What this task involves: Begin at the top of the listing below. Write each line out exactly, ending with the line that holds "Task: Click red P presentation icon in 办公".

Records for processing:
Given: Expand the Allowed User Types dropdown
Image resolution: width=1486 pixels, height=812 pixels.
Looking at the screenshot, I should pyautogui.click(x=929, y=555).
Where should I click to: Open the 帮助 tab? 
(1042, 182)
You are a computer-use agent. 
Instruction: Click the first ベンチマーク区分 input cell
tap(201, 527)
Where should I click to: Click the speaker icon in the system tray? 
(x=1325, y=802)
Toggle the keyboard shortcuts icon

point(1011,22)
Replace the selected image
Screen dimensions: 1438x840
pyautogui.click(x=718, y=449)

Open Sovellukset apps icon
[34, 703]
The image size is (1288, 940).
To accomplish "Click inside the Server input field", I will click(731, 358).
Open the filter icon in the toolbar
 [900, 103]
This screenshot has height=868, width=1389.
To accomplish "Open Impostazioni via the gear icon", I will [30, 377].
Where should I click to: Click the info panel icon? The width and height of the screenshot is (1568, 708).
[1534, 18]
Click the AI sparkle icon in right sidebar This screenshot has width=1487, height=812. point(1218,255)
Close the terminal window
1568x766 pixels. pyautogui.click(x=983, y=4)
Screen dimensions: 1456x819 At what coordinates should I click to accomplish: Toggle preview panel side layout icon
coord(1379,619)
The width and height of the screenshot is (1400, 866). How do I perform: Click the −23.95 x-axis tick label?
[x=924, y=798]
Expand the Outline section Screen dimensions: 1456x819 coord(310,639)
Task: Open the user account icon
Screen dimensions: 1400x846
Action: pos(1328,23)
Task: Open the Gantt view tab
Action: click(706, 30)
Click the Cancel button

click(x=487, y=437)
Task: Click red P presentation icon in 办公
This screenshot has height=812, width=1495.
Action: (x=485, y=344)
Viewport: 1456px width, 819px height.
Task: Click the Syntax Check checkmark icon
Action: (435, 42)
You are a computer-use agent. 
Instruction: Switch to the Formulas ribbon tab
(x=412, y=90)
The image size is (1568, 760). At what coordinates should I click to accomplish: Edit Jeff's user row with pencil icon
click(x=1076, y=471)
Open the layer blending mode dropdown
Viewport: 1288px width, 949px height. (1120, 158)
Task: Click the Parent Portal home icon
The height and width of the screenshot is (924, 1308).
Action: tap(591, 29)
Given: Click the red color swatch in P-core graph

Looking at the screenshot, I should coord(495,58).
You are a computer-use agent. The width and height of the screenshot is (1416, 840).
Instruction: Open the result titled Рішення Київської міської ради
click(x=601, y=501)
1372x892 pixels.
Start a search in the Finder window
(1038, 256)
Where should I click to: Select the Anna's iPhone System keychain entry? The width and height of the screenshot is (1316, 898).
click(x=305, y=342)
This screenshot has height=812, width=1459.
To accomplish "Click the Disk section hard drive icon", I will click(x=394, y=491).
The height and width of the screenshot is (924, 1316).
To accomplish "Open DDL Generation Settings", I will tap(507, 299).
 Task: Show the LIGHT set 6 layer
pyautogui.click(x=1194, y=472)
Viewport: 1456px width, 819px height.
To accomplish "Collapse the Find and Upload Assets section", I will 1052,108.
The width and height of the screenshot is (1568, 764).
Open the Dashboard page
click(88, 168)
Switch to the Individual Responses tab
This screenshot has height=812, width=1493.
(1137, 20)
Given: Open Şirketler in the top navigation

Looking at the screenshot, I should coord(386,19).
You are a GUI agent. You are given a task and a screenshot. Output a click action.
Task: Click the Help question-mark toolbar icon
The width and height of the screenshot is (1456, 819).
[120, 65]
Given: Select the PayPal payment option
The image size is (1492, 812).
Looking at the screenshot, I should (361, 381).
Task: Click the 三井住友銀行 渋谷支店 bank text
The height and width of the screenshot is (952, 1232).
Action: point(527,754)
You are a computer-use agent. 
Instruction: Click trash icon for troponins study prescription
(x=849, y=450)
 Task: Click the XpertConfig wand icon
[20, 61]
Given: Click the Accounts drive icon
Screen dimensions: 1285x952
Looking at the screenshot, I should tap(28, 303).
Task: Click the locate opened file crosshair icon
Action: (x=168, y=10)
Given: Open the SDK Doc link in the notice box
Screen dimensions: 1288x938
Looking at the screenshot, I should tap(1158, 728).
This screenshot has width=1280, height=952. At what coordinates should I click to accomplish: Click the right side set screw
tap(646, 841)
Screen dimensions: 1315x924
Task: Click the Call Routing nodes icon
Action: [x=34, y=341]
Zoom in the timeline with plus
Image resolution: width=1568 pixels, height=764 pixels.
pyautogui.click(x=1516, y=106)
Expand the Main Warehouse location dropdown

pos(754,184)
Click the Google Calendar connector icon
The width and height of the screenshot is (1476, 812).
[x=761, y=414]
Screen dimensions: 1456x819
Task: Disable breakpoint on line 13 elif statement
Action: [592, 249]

Answer space:
Given: Expand the Allowed User Types dropdown
Image resolution: width=1486 pixels, height=812 pixels.
Looking at the screenshot, I should pyautogui.click(x=929, y=555).
Where should I click to: Open the 帮助 tab? 
(1042, 182)
You are a computer-use agent. 
Instruction: Click the first ベンチマーク区分 input cell
tap(201, 527)
Where should I click to: Click the speaker icon in the system tray? 
(x=1325, y=802)
Toggle the keyboard shortcuts icon

point(1011,22)
Replace the selected image
Screen dimensions: 1438x840
pyautogui.click(x=718, y=449)

Open Sovellukset apps icon
[34, 703]
The image size is (1288, 940).
To accomplish "Click inside the Server input field", I will click(731, 358).
Open the filter icon in the toolbar
 [900, 103]
This screenshot has height=868, width=1389.
To accomplish "Open Impostazioni via the gear icon", I will [30, 377].
Where should I click to: Click the info panel icon? The width and height of the screenshot is (1568, 708).
[1534, 18]
Click the AI sparkle icon in right sidebar This screenshot has width=1487, height=812. point(1218,255)
Close the terminal window
1568x766 pixels. pyautogui.click(x=983, y=4)
Screen dimensions: 1456x819 At what coordinates should I click to accomplish: Toggle preview panel side layout icon
coord(1379,619)
The width and height of the screenshot is (1400, 866). How do I perform: Click the −23.95 x-axis tick label?
[x=924, y=798]
Expand the Outline section Screen dimensions: 1456x819 coord(310,639)
Task: Open the user account icon
Screen dimensions: 1400x846
Action: pos(1328,23)
Task: Open the Gantt view tab
Action: click(706, 30)
Click the Cancel button

click(x=487, y=437)
Task: Click red P presentation icon in 办公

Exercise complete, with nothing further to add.